One of my greatest complaints about "FlashForward" and "V" was that I, a software programmer with a writing hobby, would (with no further training) make a better FBI agent than their leads. I don't want to say that about this show, but the scripting certainly doesn't make me think any of these people are remotely intelligent or skilled (with specific exceptions).

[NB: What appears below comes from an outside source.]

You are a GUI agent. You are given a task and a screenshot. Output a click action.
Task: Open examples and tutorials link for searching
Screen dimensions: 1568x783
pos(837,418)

At least I know to cover the back,wtf people, why did it take this NYPD squad until 2x19 to figure out that little trick? (Of course, in a world in which the entire elite FBI team all crowds into one tiny room for more efficient getting-blowed-up, that kind of skill development is pretty exceptional.) As I mentioned before, competence is my squee, and you're killing me here, Smalls!

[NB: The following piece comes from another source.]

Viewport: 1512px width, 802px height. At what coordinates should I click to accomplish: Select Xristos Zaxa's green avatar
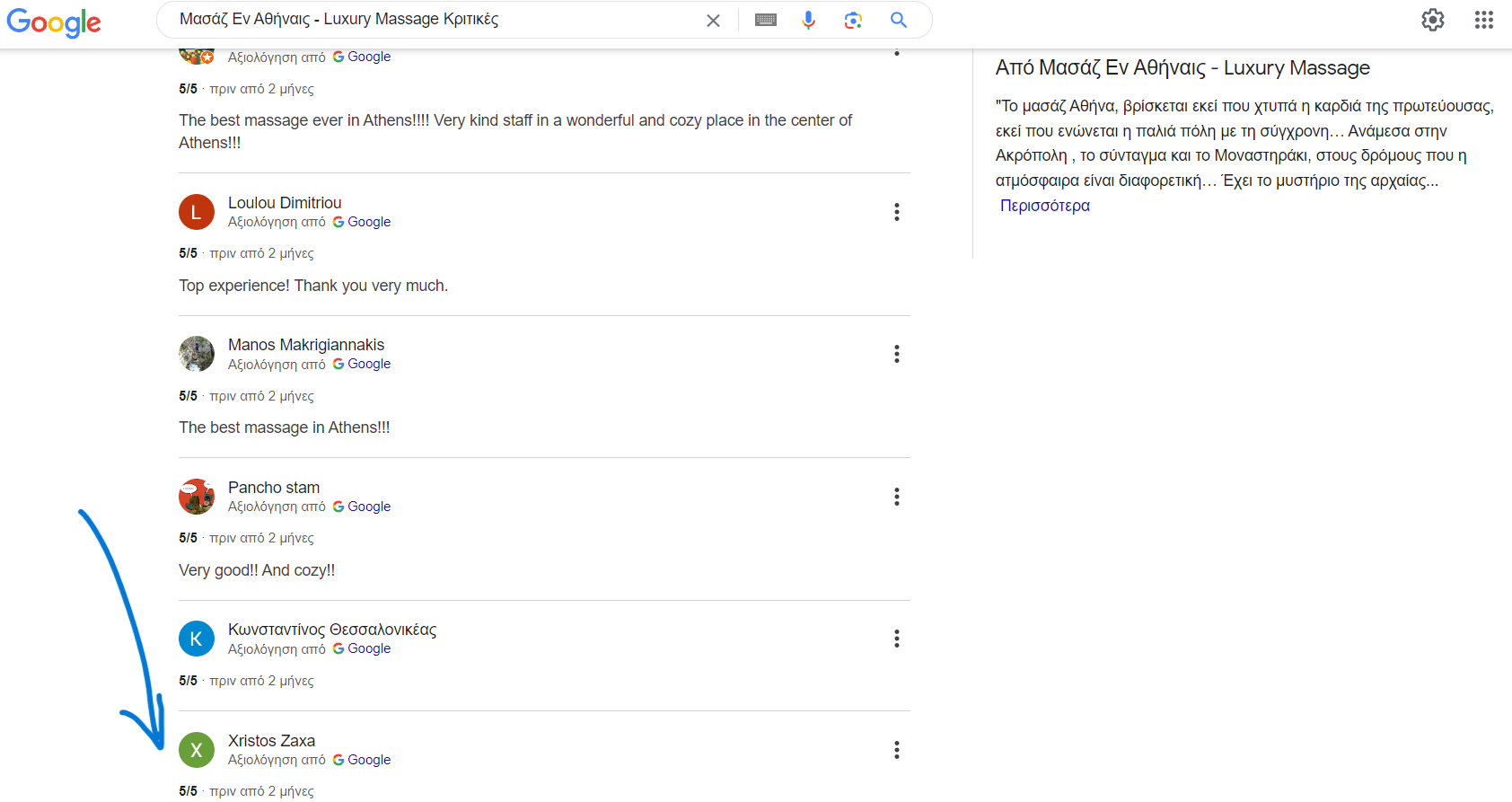(x=197, y=750)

(I wonder if writers could do a better job of portraying law enforcement by somehow — hear me out — spending some amount of time with actual law enforcement officers somehow … nah, that's crazy talk.)
Old soul: Speaking of only-in-fiction: Alexis. Given her character history, particularly a childlike primary caregiver/parent and an irresponsible-and-absent mother, with a formerly itinerant paternal grandmother and unknown paternal grandfather to boot, hypermaturity makes perfect sense. The way they've written Alexis, though, is something else: namely, the child who is wise beyond her years. US television adores this trope. Alexis has not just the maturity but the apparent experience and wisdom of a fifty-year-old woman, and that's a bit much. All that said, though, I do really like her character, and the actress absolutely sells it. I'd like to know Alexis in real life.
Father of the year: I'm not so sure I'd want to know Castle in real life. He's fun and funny and damned attractive, but his immaturity would be offputting. Every now and then, though, he acts as a real father to Alexis, and I adore those moments. (Which is weird, because that sort of thing usually does very little for me.) He wants to be the cool dad, but he'll still call the other parents when Alexis's friend gets drunk. It's not every episode, but he regularly shows that he can be an adult and do what's right for his daughter. He knows her life and her friends. He regularly plays games with her — whether that's laser tag, movie-style fencing, or poker. The way he consistently does the right thing by Alexis really works for me.
TL;DR: Fun show. Would watch again. Looking forward to seasons three and four.